Tassa sui pacchi, ecco in cosa consiste la proposta di FdI inserita in Manovra

Una tassa sui pacchi low cost dal 1° gennaio 2026: il piano del governo in Manovra

Il dibattito sulla tutela del commercio nazionale e sulla concorrenza delle piattaforme di e-commerce asiatiche arriva ora in Manovra. Fra le modifiche agli emendamenti della Legge di Bilancio 2026 compare la proposta — promossa da Fratelli d’Italia e sostenuta da ambienti industriali  di introdurre un contributo fisso di 2 euro sulle micro-spedizioni con valore dichiarato fino a 150 euro. La misura punta soprattutto a colpire le importazioni a basso costo che, secondo i promotori, stanno erodendo il mercato interno.

LA PROPOSTA: COSA PREVEDE

La norma contenuta negli emendamenti prevede un contributo di gestione di 2 euro per ogni pacco proveniente da Paesi extra-UE e con valore dichiarato inferiore a 150 euro. L’intento dichiarato è di recuperare capacità di controllo doganale sulle microspedizioni — che oggi spesso sfuggono a verifiche e dazi — e di mettere un freno al fenomeno dell’ultra-fast-fashion che genera milioni di piccoli pacchi diretti in Europa.

COME VERRÀ APPLICATA LA TASSA

Negli emendamenti si è esplicitato che il prelievo di 2 euro graverebbe non soltanto sui pacchi in arrivo dall’extra-UE ma anche sulle spedizioni in partenza dall’Italia. La modifica tecnica è stata introdotta per evitare che la misura possa essere considerata un dazio — materia di competenza esclusiva dell’Unione Europea — e quindi per garantirne la sostenibilità giuridica.
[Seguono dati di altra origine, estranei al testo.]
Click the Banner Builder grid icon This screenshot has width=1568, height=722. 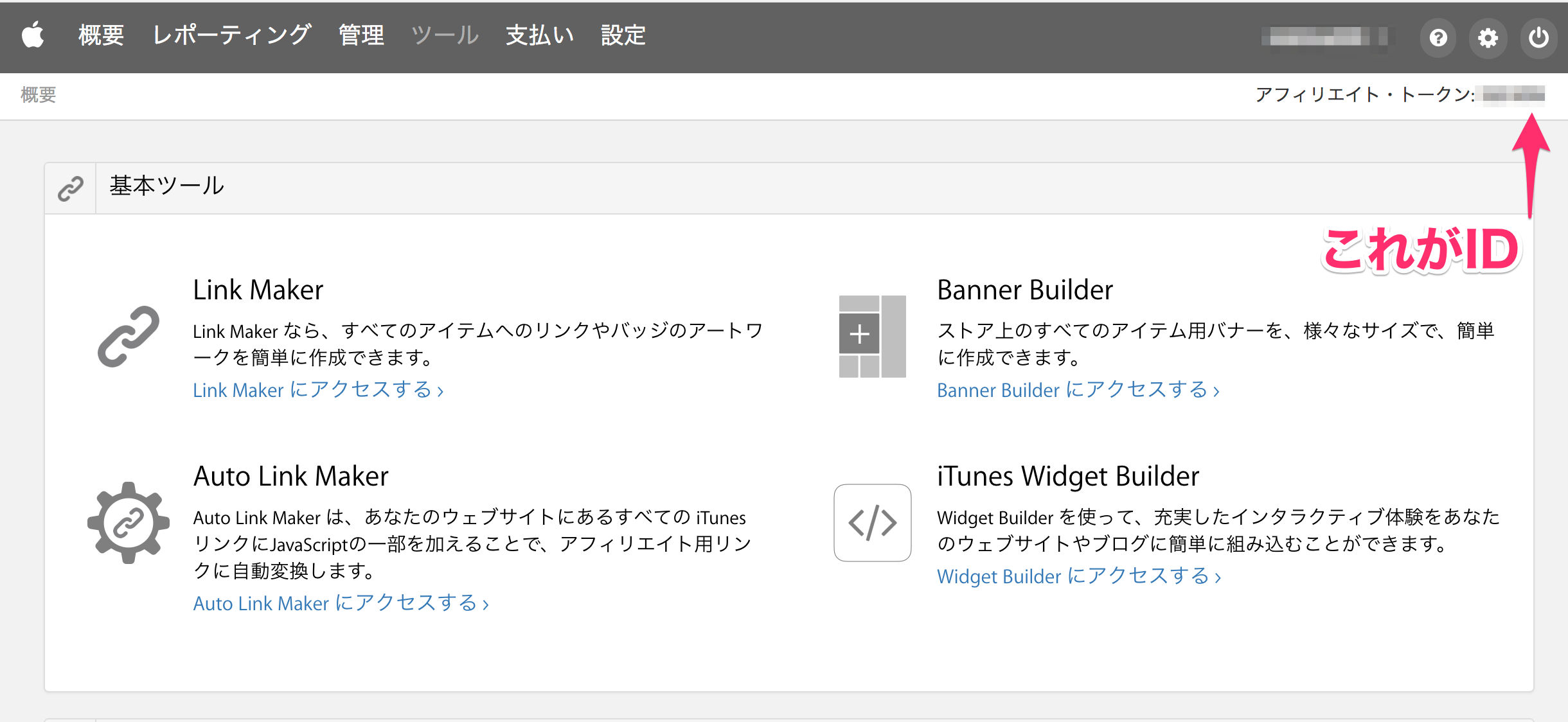click(x=872, y=336)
In pratica, l’onere dovrebbe applicarsi per ogni singola spedizione che rientri nella soglia dei 150 euro, indipendentemente dal numero di articoli contenuti.
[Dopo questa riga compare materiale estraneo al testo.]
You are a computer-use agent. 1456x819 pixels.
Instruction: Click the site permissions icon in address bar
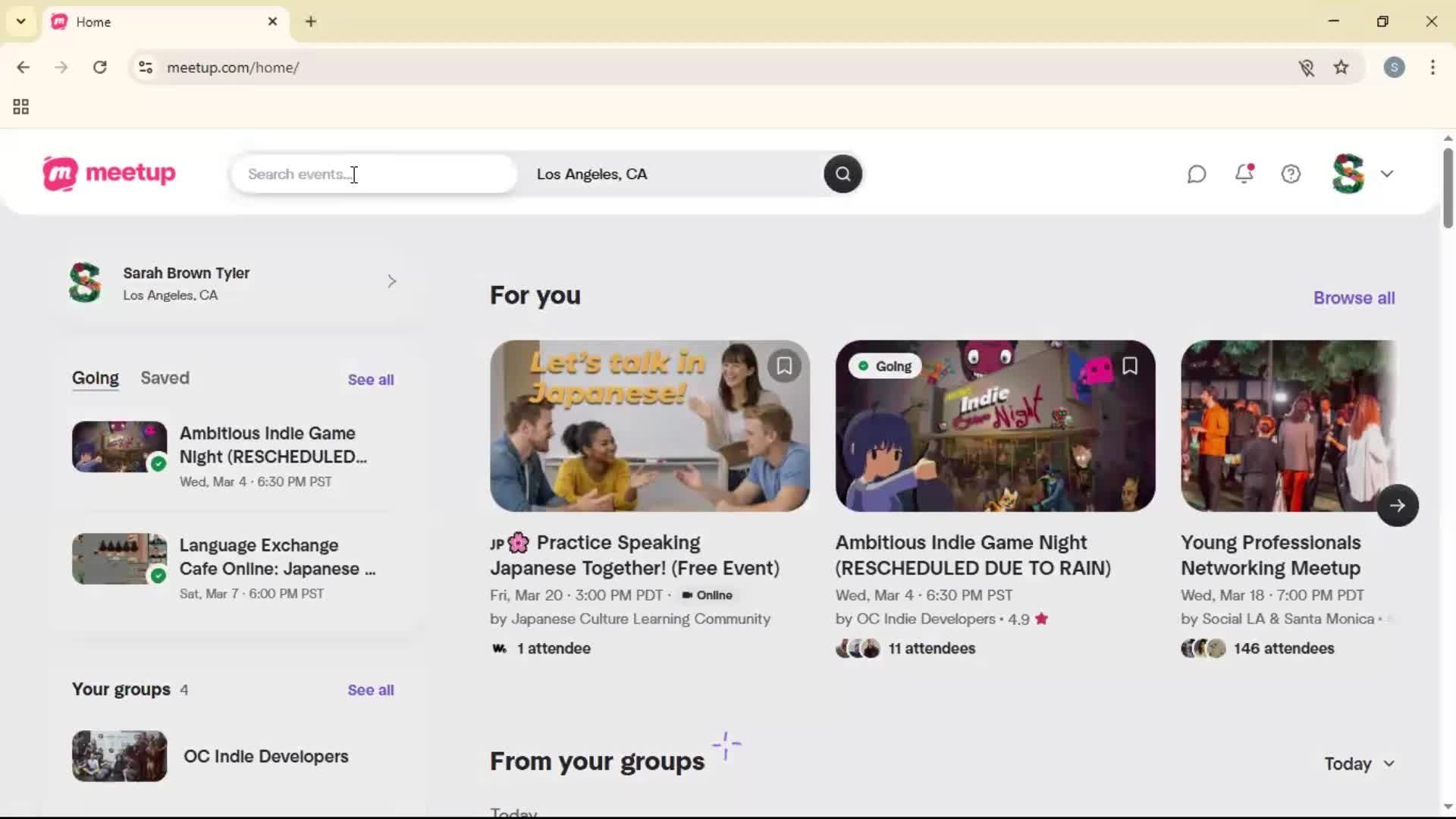click(x=146, y=67)
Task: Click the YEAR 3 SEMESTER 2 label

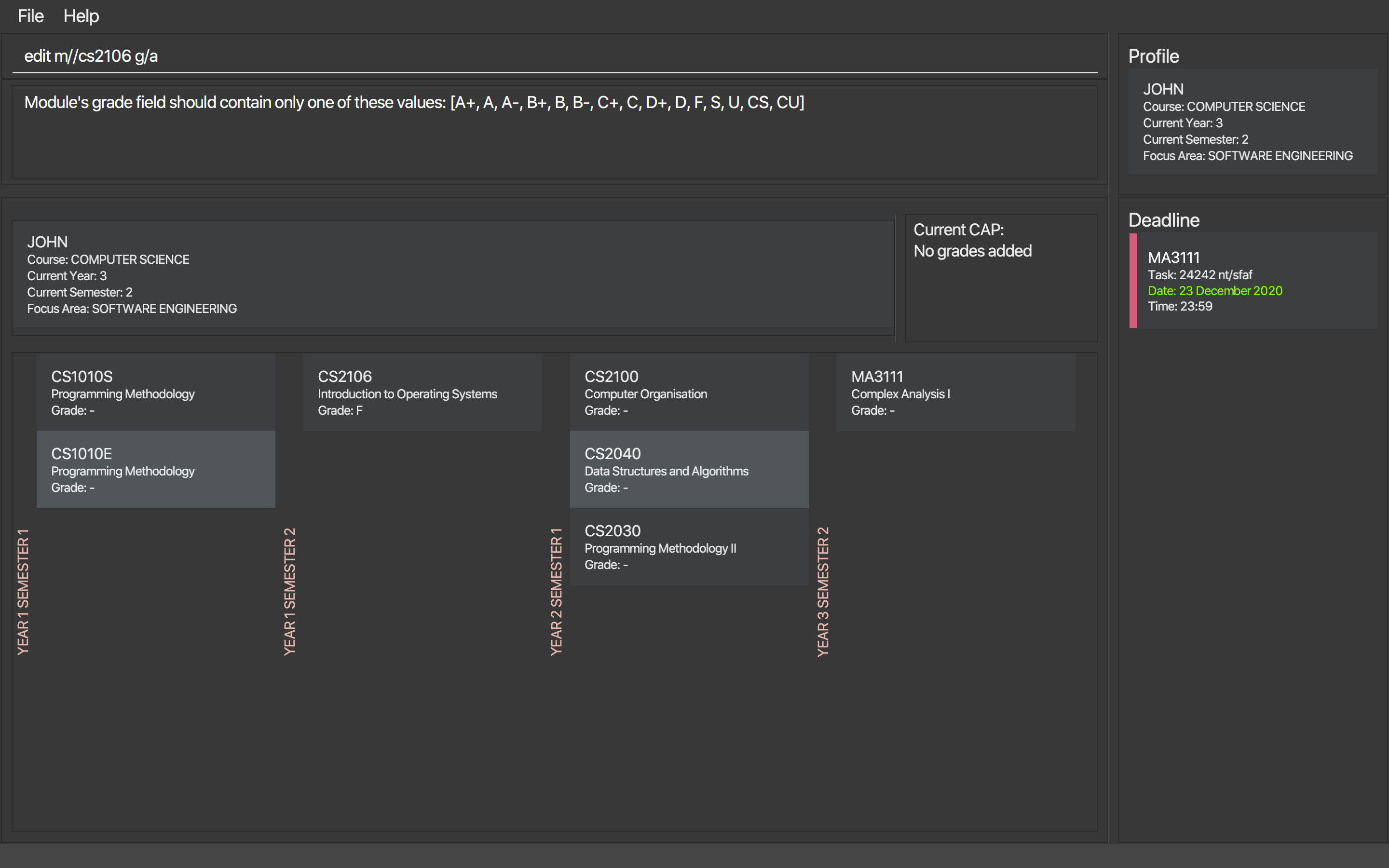Action: (x=823, y=591)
OBIETTIVO POLITICO ED ECONOMICO: CONTRASTARE IL DUMPING

A motivare la proposta c’è la richiesta delle associazioni di settore di proteggere la produzione nazionale dal cosiddetto dumping: importazioni a prezzi artificialmente bassi che compromettono la concorrenza. Il ministro delle Imprese e del Made in Italy ha più volte richiamato la necessità di regole più rigide ed immediate, sostenendo che solo un intervento tempestivo può permettere maggiori controlli doganali e contenere pratiche sleali. Sul piano europeo, alcuni Stati membri hanno anch’essi chiesto misure per regolamentare le piattaforme che vendono a basso costo dall’Asia.
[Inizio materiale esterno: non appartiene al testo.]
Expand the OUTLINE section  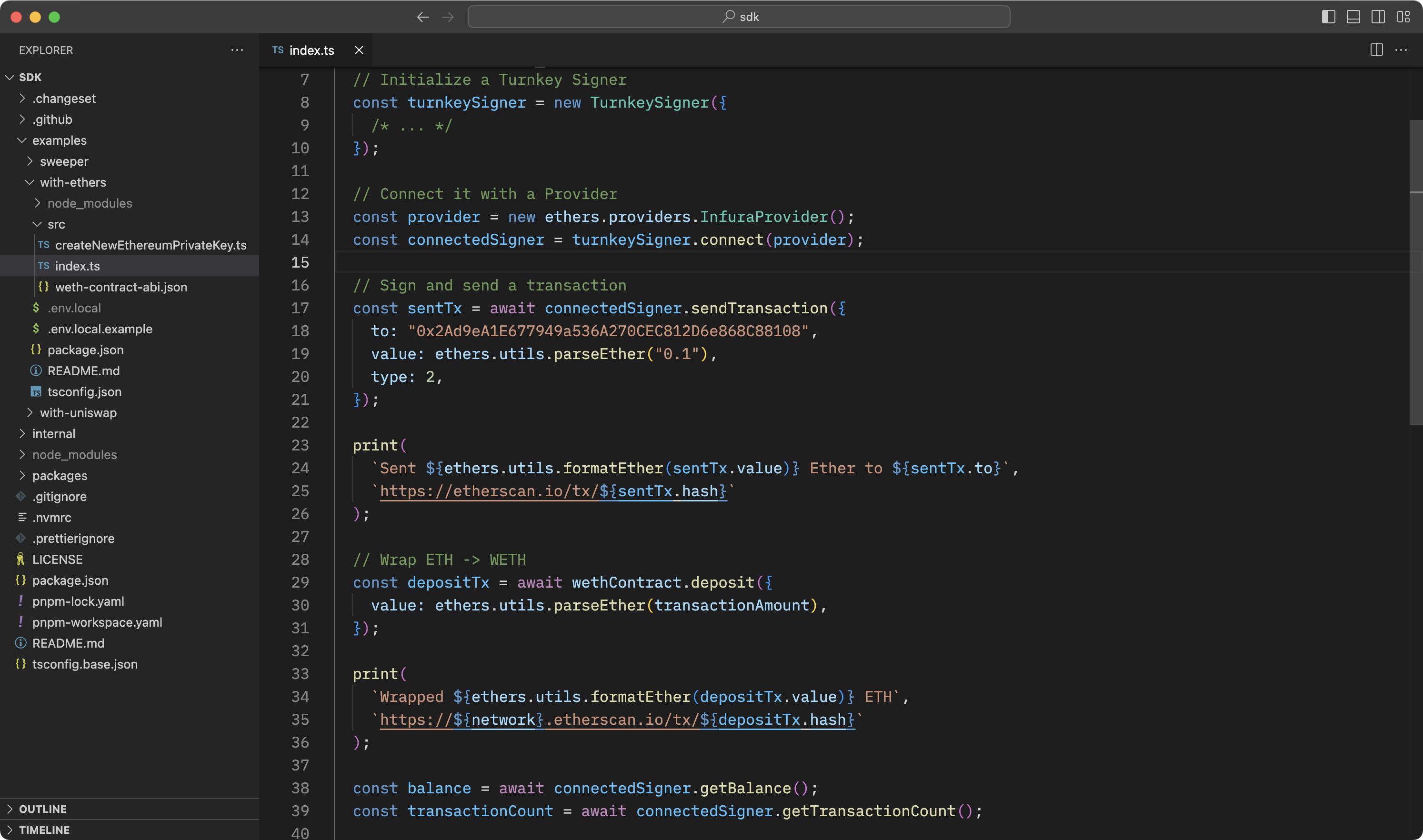43,809
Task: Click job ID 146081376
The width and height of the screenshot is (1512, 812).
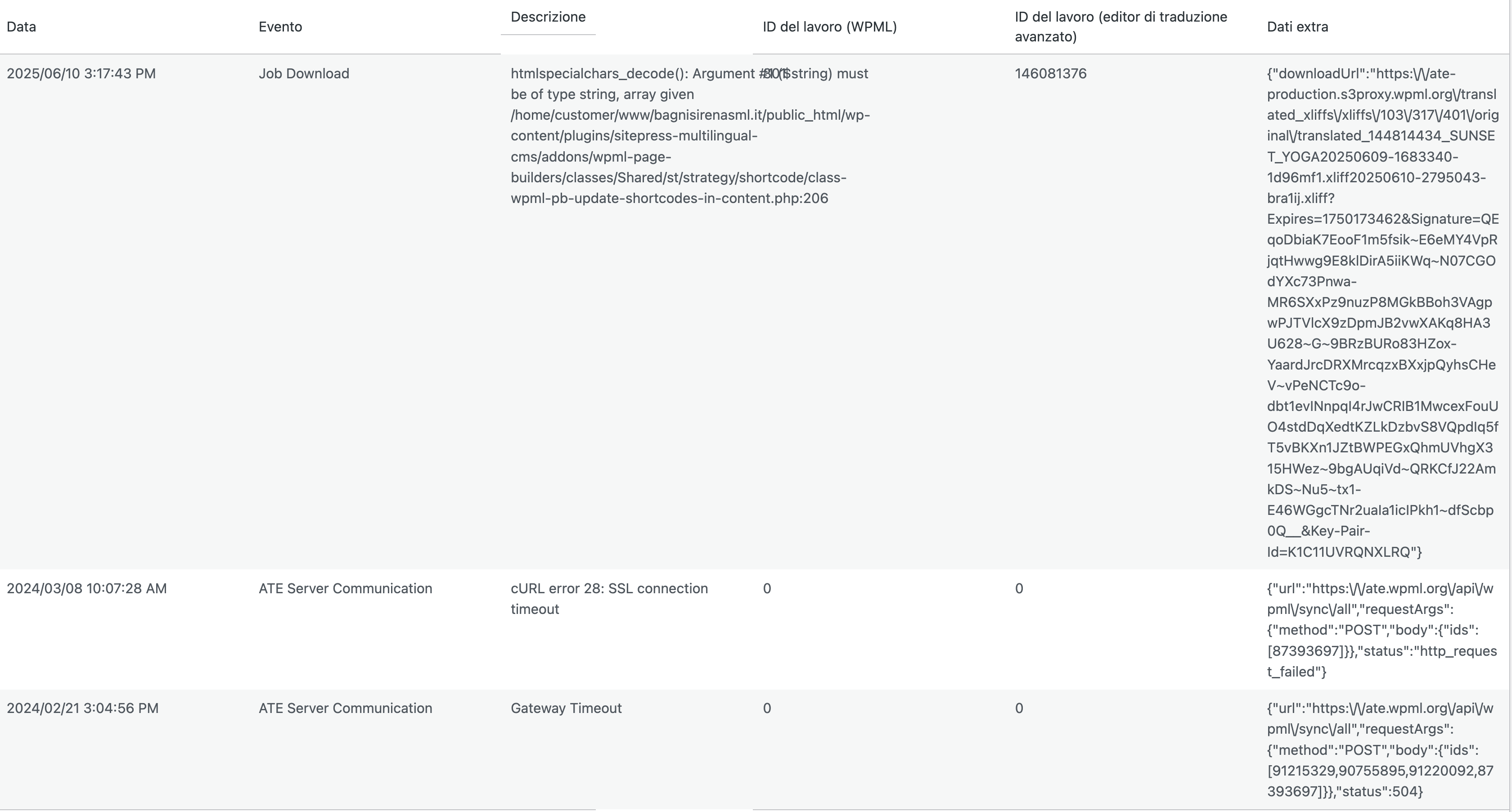Action: (1050, 74)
CHI NE SAREBBE PIÙ COLPITO: LE PIATTAFORME DEL FAST FASHION

Secondo gli estensori della norma, il provvedimento colpirebbe in modo particolare i grandi marketplace e le piattaforme di ultra-fast fashion (Shein, Temu, AliExpress), che fanno largo ricorso a micro-ordini a basso valore unitario. Poiché il contributo è fissato per spedizione, anche ordini multipli o compositi pagherebbero la stessa maggiorazione, con possibili ripercussioni sui prezzi finali per i consumatori.

COSA CAMBIA PER CHI ACQUISTA ONLINE

Per l’utente finale la novità più immediata sarebbe un incremento del costo per singolo ordine sotto i 150 euro: anche acquisti economici verrebbero gravati dalla maggiorazione fissa di 2 euro. Per chi acquista frequentemente su piattaforme straniere la spesa complessiva potrebbe crescere, riducendo l’appeal dei prodotti a bassissimo prezzo e, secondo i sostenitori della misura, livellando il terreno competitivo a favore del Made in Italy.